会長声明

2010/12/27

最高検による検証結果・再発防止策報告書に関する会長声明

2010年(平成22年)12月27日
第二東京弁護士会 会長 栃木敏明
10(声)第11号

 厚生労働省元局長の無罪事件及び大阪地検特捜部によるフロッピーディスク(FD)改ざん・犯人隠避事件に関して検証を行っていた最高検察庁は、12月24日、検証結果と再発防止策をまとめた報告書を公表した。

 最高検による個別事件の検証報告は、志布志事件、氷見事件、足利事件に続き、本件が4件目の事例である。最高検が無罪判決が出される毎に検証を繰り返している事実は、いわば身内による検証の限界を示している。本報告書においても、大阪地検特捜部による捜査の問題点として、自ら想定した事件の構図と矛盾する消極証拠を軽視したまま起訴がなされたこと、誘導などによって客観的証拠と合わない供述調書が作られたこと等が指摘され、また、証拠に基づき見立てを変更するなど適切な指導や決裁のあり方を周知徹底する等9項目にわたる再発防止策が提言されている。しかし、その一部はこれまでの検証において指摘されてきたものであり、むしろ、今求められているのは、かかる事態が繰り返し引き起こされる原因を端的に指摘し、抜本的にこれを是正する再発防止策を打ち出すことである。

 私たちは、特捜部事件に限らず、死刑事件を含む冤罪事件の構造的な原因を抜本的に是正するために、取調べ全過程の可視化及び検察官手持証拠の全面的開示の実現が必要不可欠であることを繰り返し主張してきた。本件でも、取調べの全過程が可視化されていれば、誘導による虚偽自白を得ることはできず、また、証拠の全面開示がなされていれば、消極証拠の軽視も防ぐことができたであろう。
 折しも、今般、本件とは別の大阪地検特捜部の検事が、警察作成の捜査報告書から被疑者のアリバイ発言に関する部分を削除するよう求めて、改めて捜査報告書を作成させていたことが明らかになった。これも警察段階における取調べが可視化されていれば、捜査報告書の書換えは無意味に帰していたはずであり、また、証拠の全面開示がなされていれば、早期に捜査報告書改ざんの事実が判明していたはずである。

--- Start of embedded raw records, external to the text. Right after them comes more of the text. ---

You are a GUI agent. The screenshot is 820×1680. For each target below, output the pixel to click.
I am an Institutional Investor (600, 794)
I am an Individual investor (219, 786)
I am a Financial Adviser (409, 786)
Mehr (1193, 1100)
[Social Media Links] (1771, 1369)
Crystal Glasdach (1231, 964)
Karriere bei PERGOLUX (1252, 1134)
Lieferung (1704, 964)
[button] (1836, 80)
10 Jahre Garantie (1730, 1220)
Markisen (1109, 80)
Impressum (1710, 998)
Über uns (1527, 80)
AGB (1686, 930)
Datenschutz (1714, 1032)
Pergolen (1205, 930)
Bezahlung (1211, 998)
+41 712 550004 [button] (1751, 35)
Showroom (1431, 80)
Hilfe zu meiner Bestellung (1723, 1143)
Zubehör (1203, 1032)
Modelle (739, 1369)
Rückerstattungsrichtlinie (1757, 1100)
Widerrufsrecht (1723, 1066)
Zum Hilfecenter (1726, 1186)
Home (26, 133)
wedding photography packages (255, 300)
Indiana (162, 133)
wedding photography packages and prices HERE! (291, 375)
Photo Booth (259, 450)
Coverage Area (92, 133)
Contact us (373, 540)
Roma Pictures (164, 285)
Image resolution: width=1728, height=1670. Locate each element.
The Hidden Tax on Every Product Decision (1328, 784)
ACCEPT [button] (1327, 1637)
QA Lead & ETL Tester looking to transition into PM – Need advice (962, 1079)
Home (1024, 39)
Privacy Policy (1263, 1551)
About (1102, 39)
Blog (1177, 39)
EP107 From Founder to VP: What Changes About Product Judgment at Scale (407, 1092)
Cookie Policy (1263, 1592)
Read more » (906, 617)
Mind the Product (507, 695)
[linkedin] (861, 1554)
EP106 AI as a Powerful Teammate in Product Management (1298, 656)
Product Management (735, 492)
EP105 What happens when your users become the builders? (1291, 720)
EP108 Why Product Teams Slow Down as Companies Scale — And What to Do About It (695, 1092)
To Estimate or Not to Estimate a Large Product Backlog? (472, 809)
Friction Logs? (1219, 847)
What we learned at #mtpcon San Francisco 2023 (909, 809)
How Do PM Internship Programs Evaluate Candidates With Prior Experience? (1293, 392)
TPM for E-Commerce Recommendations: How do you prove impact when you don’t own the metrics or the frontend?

 また、本報告書では、再発防止策の一つとして、特捜部担当の身柄事件について、被疑者の取調べの録音・録画を試行することが提案されている。これは、自白した後の調書読み聞かせ部分などに限って一部録音・録画することを予定しているものであり、取調べの核心部分を継続的に録画しておらず、取調べの適正化を担保できないものである。この点、メディアの一部はこれを「一部可視化」と評しているが、その表現は適切さを欠くものであり、弁護士会が主張している「可視化」とは全く異質な制度であるというべきである。また、取調べの全過程の可視化は、特捜部以外の検察庁及び警察の取調べにおいても同時に実現されなければならない。

 「検察の在り方検討会議」は、これまで合計3回の会議が開かれたが、本報告書の提出を受けて、2011年1月からは毎週1回のペースで本格的な会議が開かれる予定である。
 同会議は、今回の大阪地検特捜部における一連の事態を受けて、幅広い観点から抜本的な検討を加え、有効な改革策について提言することを目的として設置されたものであるから、刑事司法を抜本的に改革すべく、取調べの全過程の可視化及び検察官手持証拠の全面的開示の各実現に向けた改革提言を行うよう改めて強く求めるものである。